### Activity
Only one span of the material below is wanted. Output it exactly, from the line with "Given: Select DV-NTSC" through the line with "At what coordinates", without any pictures.

### Records supplied
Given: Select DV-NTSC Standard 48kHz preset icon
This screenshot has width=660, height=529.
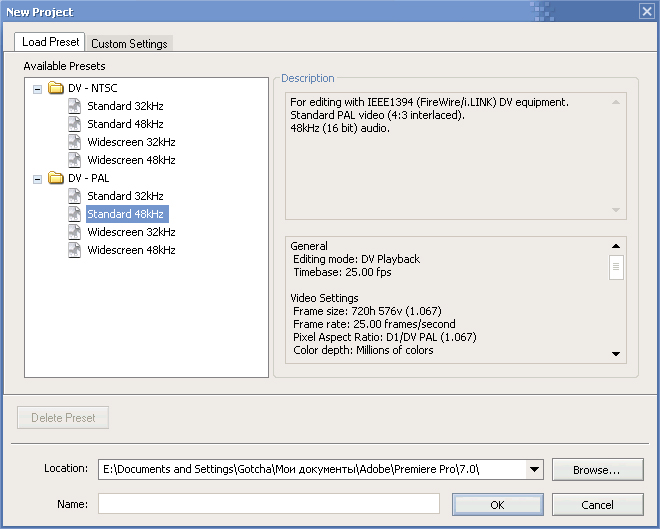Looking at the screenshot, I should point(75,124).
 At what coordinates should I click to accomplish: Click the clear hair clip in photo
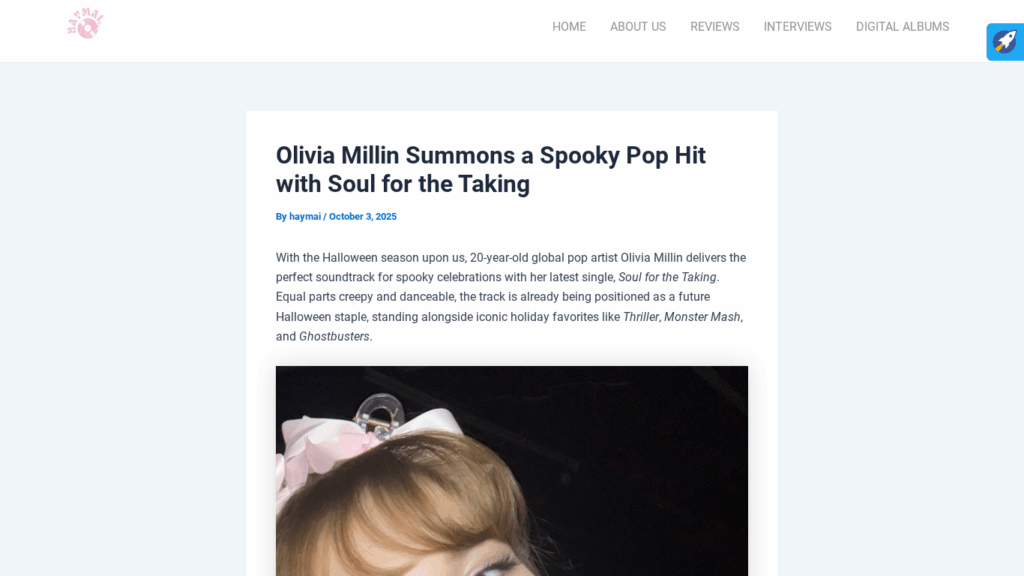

...

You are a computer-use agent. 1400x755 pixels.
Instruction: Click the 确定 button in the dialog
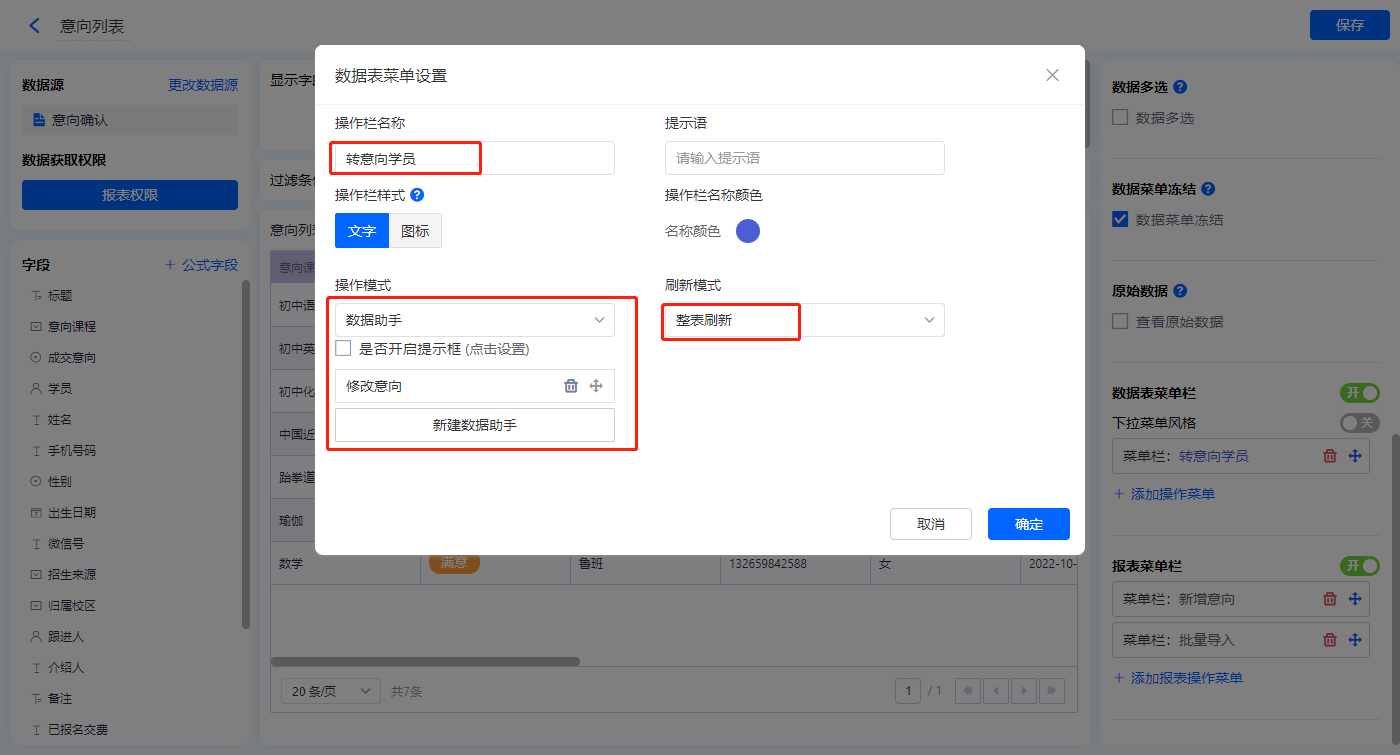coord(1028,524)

### Task response
Given: Select DV-NTSC Standard 48kHz preset icon
This screenshot has width=660, height=529.
Looking at the screenshot, I should point(75,124).
 At what coordinates should I click to accomplish: Click the clear hair clip in photo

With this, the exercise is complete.